───── Task material

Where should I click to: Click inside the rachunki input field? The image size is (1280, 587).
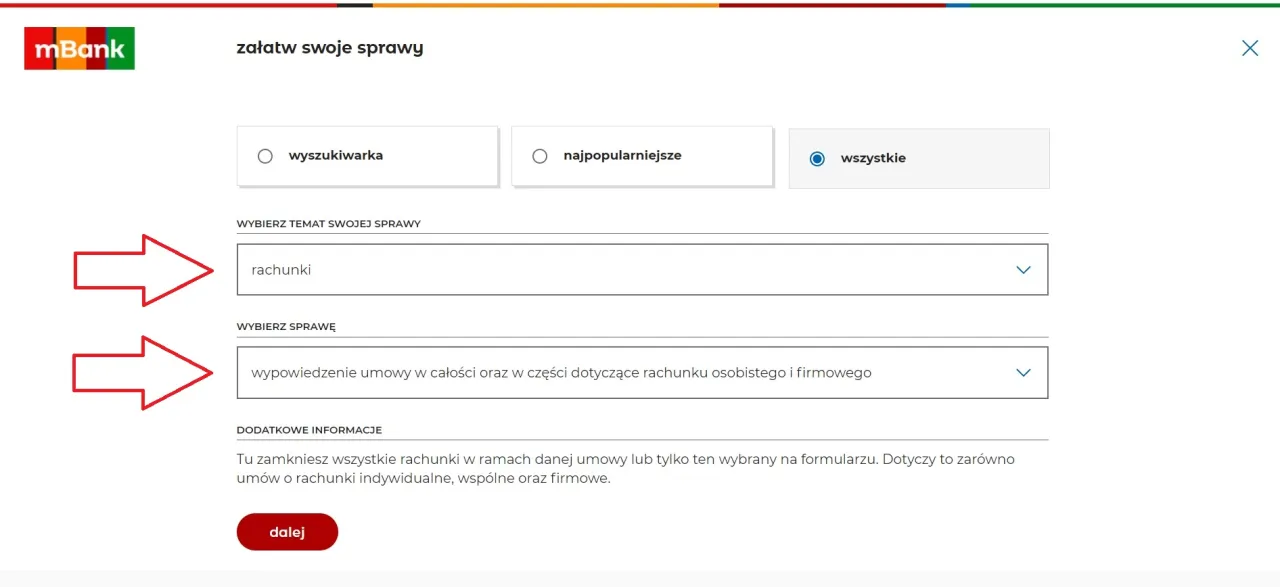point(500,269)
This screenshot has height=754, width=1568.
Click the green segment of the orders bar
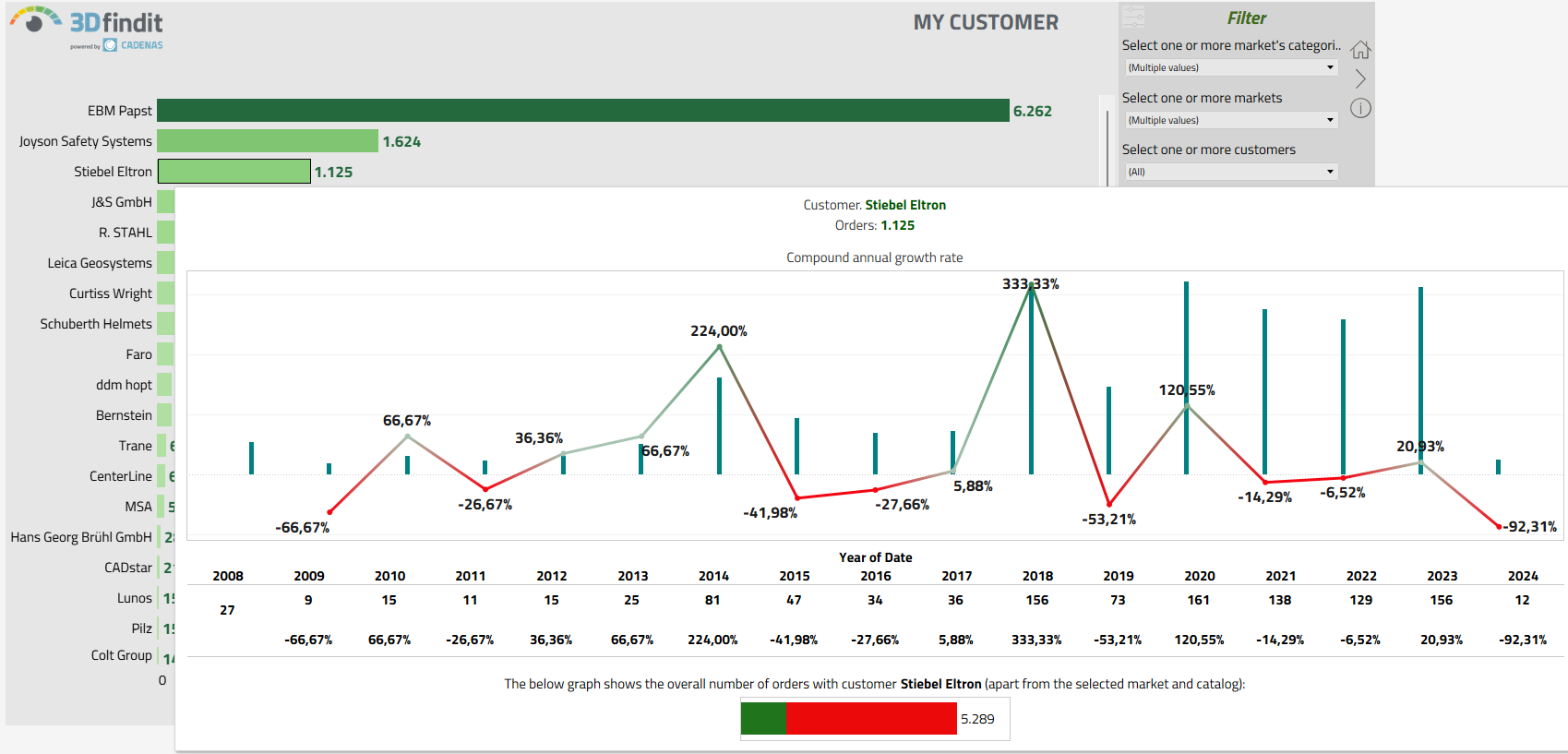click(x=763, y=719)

──────────

What this task involves. Exactly as written, please copy out the whole set of records, skipping images.

Solved exercise.
Where should I click to: Click inside the rachunki input field? The image size is (1280, 587).
point(500,269)
This screenshot has height=754, width=1568.
Click the green segment of the orders bar
click(x=763, y=719)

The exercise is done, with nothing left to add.